--- START ---

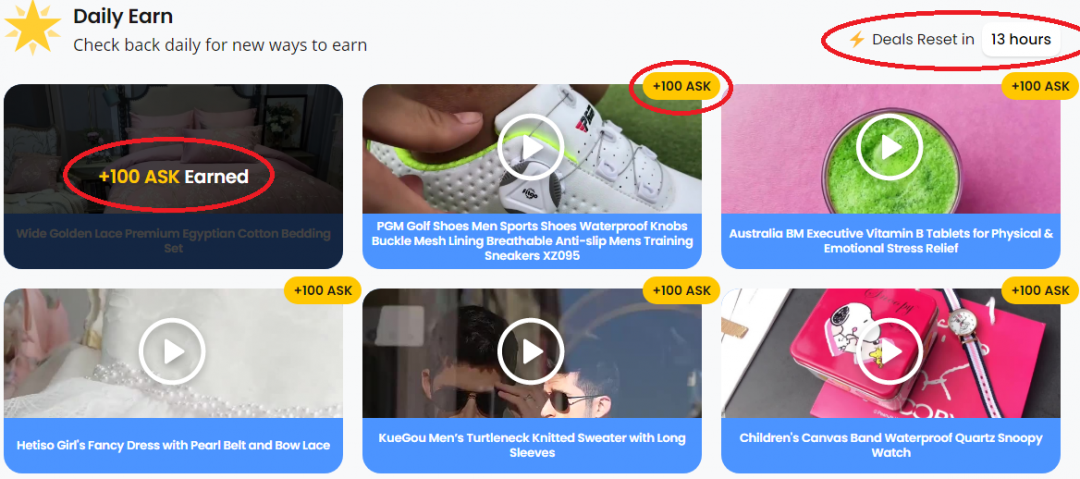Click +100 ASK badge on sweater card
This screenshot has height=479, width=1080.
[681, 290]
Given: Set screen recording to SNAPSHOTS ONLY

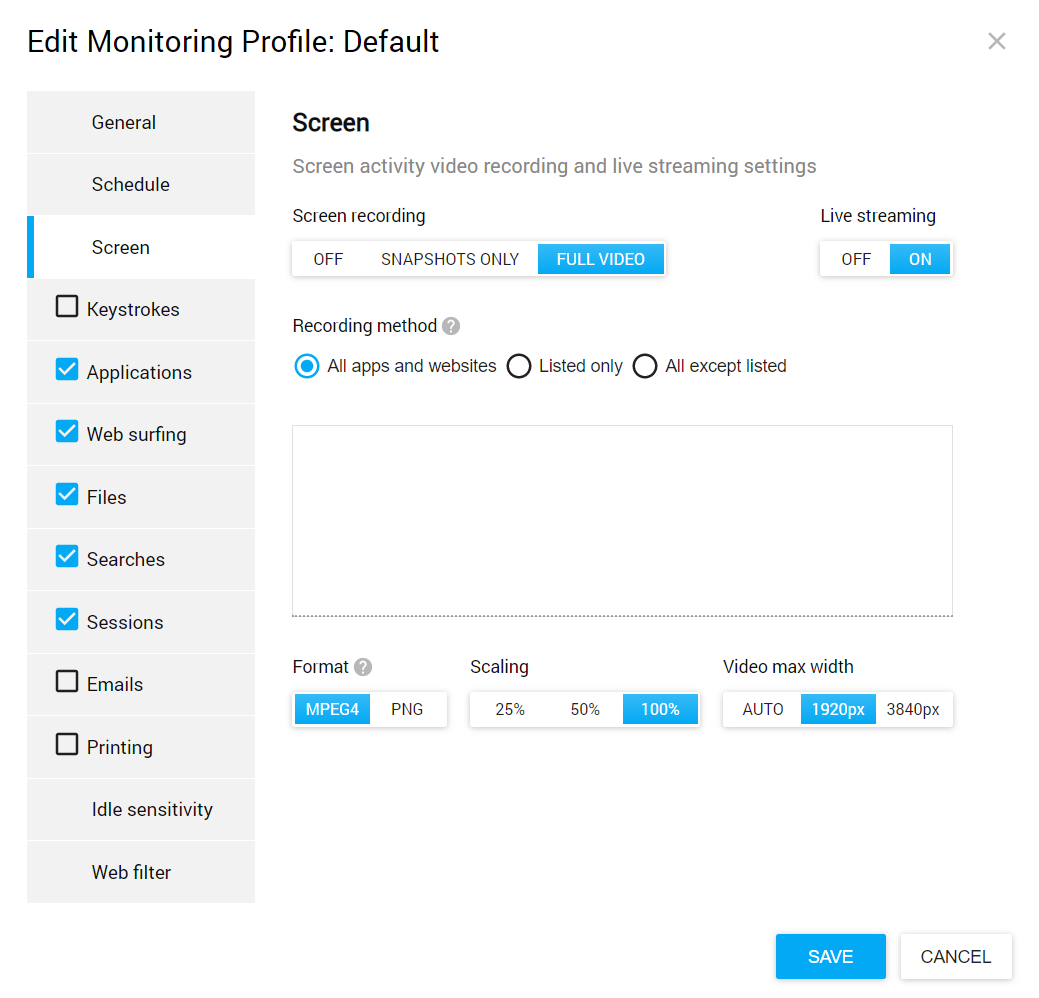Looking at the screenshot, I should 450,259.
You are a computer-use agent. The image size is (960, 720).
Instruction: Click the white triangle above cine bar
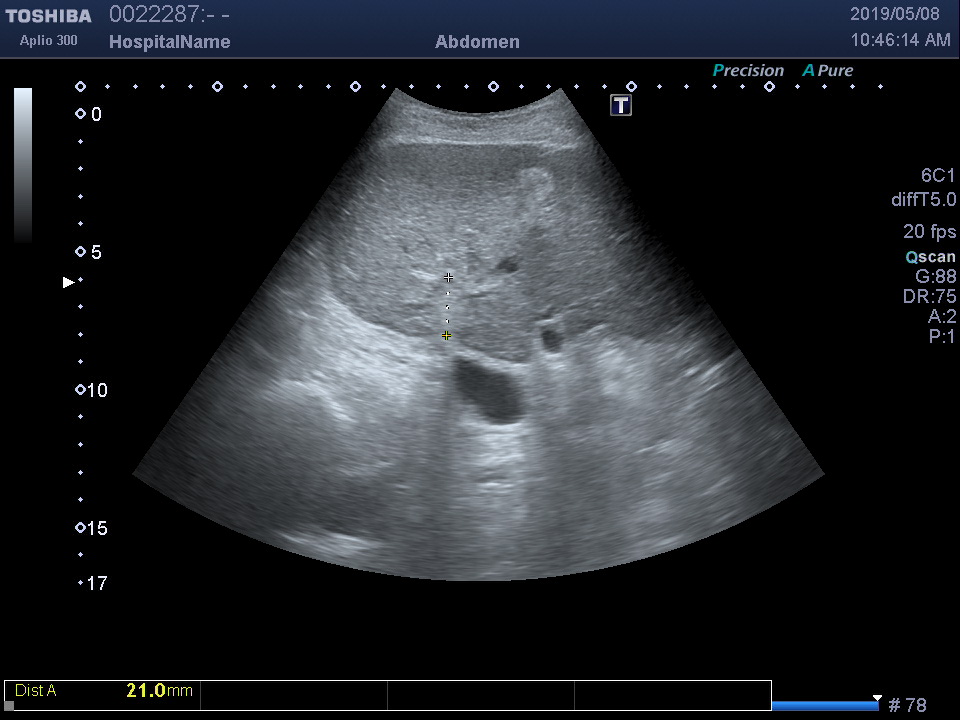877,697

--- END ---

Task — Nothing but the lines from the one holding "Given: Set screen recording to SNAPSHOTS ONLY" to the end of the entries above should be echoed, exactly and with both ends included; omit the pictures.

Solution to the exercise —
Given: Set screen recording to SNAPSHOTS ONLY

Looking at the screenshot, I should 450,259.
You are a computer-use agent. The image size is (960, 720).
Instruction: Click the white triangle above cine bar
877,697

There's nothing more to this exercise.